**Extrait fourni:**
▬▬▬
Alain le Bussy (avec un "l" minuscule, s'il vous
plait, et il ne s'agit pas d'un pseudonyme) est né à Liège le 18 mars
1947.
Publié depuis peu de temps
seulement (1992), cet auteur prolifique fait pourtant partie depuis
longtemps du paysage de la S.-F.
francophone.
En temps que lecteur, son
intérêt pour la science-fiction s'éveille, en même temps que son
adolescence, avec La Guerre des Triffides de John
Wyndham, publié en feuilleton dans l'hebdomadaire belge
Moustique. Comme tout amoureux de la science-fiction, il conserve
pour sa première lecture S.-F. une affection particulière. Suivront une
série de livres qu'un de ses amis recevait en service de presse :
Le Gambit des étoiles de Gérard Klein, Le
Monde des non-A de van Vogt, Les Négriers du
Cosmos de Brunner. A peu près à la même époque
(vers 60), il fait la découverte du cinéma de S.-F., avec Le Jour où la
Terre s'arrêta retransmis à la télévision. Il est désormais
ferré.
Dès 1960, il participe à la
publication d'un journal au collège jésuite où il a commencé ses études
secondaires : Conjuncte ! (Ensemble !, en
latin). Il y publiera son premier article sur la S.-F., en 1961. Cette
expérience de l'édition sera la première, mais loin d'être la
dernière !
Quelques années plus tard
(en 67), c'est pour la Maison des Jeunes d'Esneux qu'il édite un journal
(L'Echelle). Il y publie sa première nouvelle. Cette nouvelle qui
ne porte alors pas de titre aura une destinée amusante, puisqu'elle sera
reprise en 1990 dans la revue québécoise Imagine, sous le titre
Un Don inné, et qu'elle lui rapportera ses premiers droits
d'auteurs - vingt-trois ans
après !
Entré à l'université, où il
poursuit des études en sciences politiques et sociales, il se lance en
parallèle dans l'écriture : des nouvelles dont certaines paraîtront
dans le bulletin interfacultaire de l'Université de Liège, et son premier
essai de roman.
▬▬▬
**Objectif visé 1:**
Modifiez le passage de l'extrait sur Alain le Bussy qui va de « Alain le Bussy » jusqu'à « francophone. » en y remplaçant « prolifique » par « fécond ».
**Objectif visé 2:**
D'après l'extrait sur Alain le Bussy, dans quelle revue québécoise sa première nouvelle a-t-elle été reprise en 1990 ?
**Objectif visé 3:**
Selon l'extrait sur Alain le Bussy, pourquoi la destinée de sa première nouvelle est-elle qualifiée d'amusante ? Répondez en une à trois phrases.
La liste n'a aucun lien avec l'extrait sur Alain le Bussy.

**Données fournies:**
▬▬▬
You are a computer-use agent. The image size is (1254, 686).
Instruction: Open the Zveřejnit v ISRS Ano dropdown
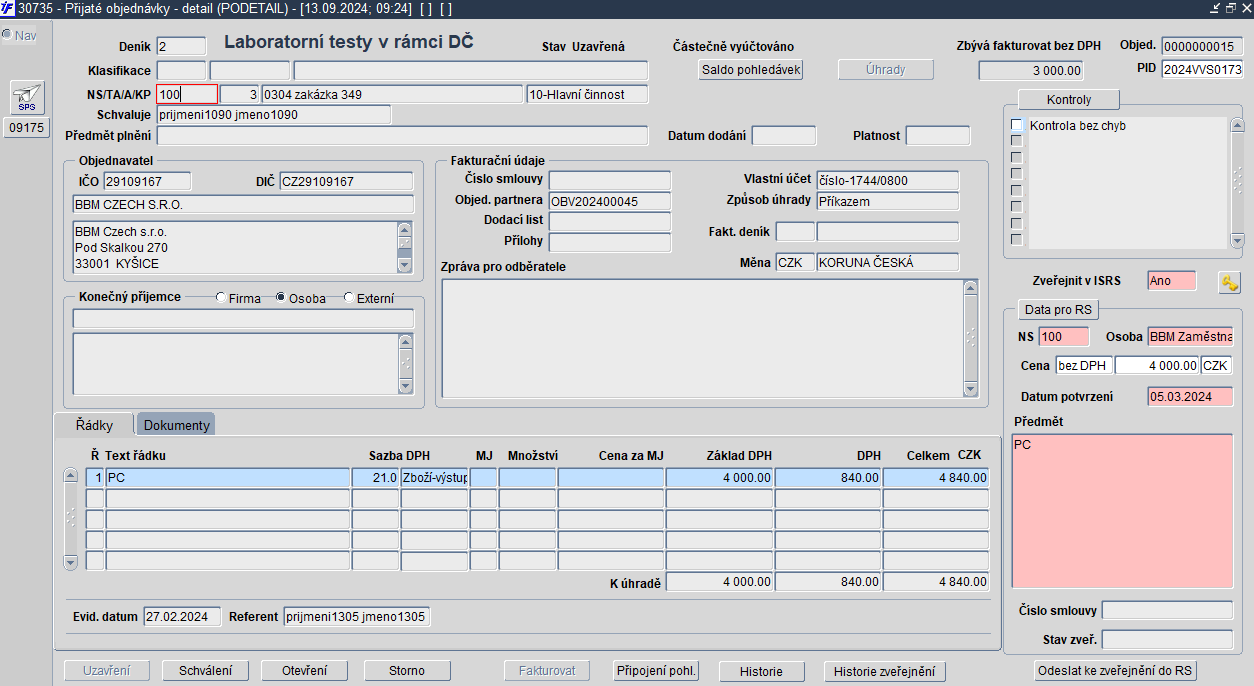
▬▬▬
**Résultat attendu 1:**
Alain le Bussy (avec un "l" minuscule, s'il vous
plait, et il ne s'agit pas d'un pseudonyme) est né à Liège le 18 mars
1947.
Publié depuis peu de temps
seulement (1992), cet auteur fécond fait pourtant partie depuis
longtemps du paysage de la S.-F.
francophone.

**Résultat attendu 2:**
Dans la revue Imagine, sous le titre Un Don inné.

**Résultat attendu 3:**
Parue sans titre en 1967 dans L'Echelle, le journal de la Maison des Jeunes d'Esneux, elle a été reprise en 1990 dans la revue québécoise Imagine sous le titre Un Don inné. Elle lui a ainsi rapporté ses premiers droits d'auteur vingt-trois ans plus tard.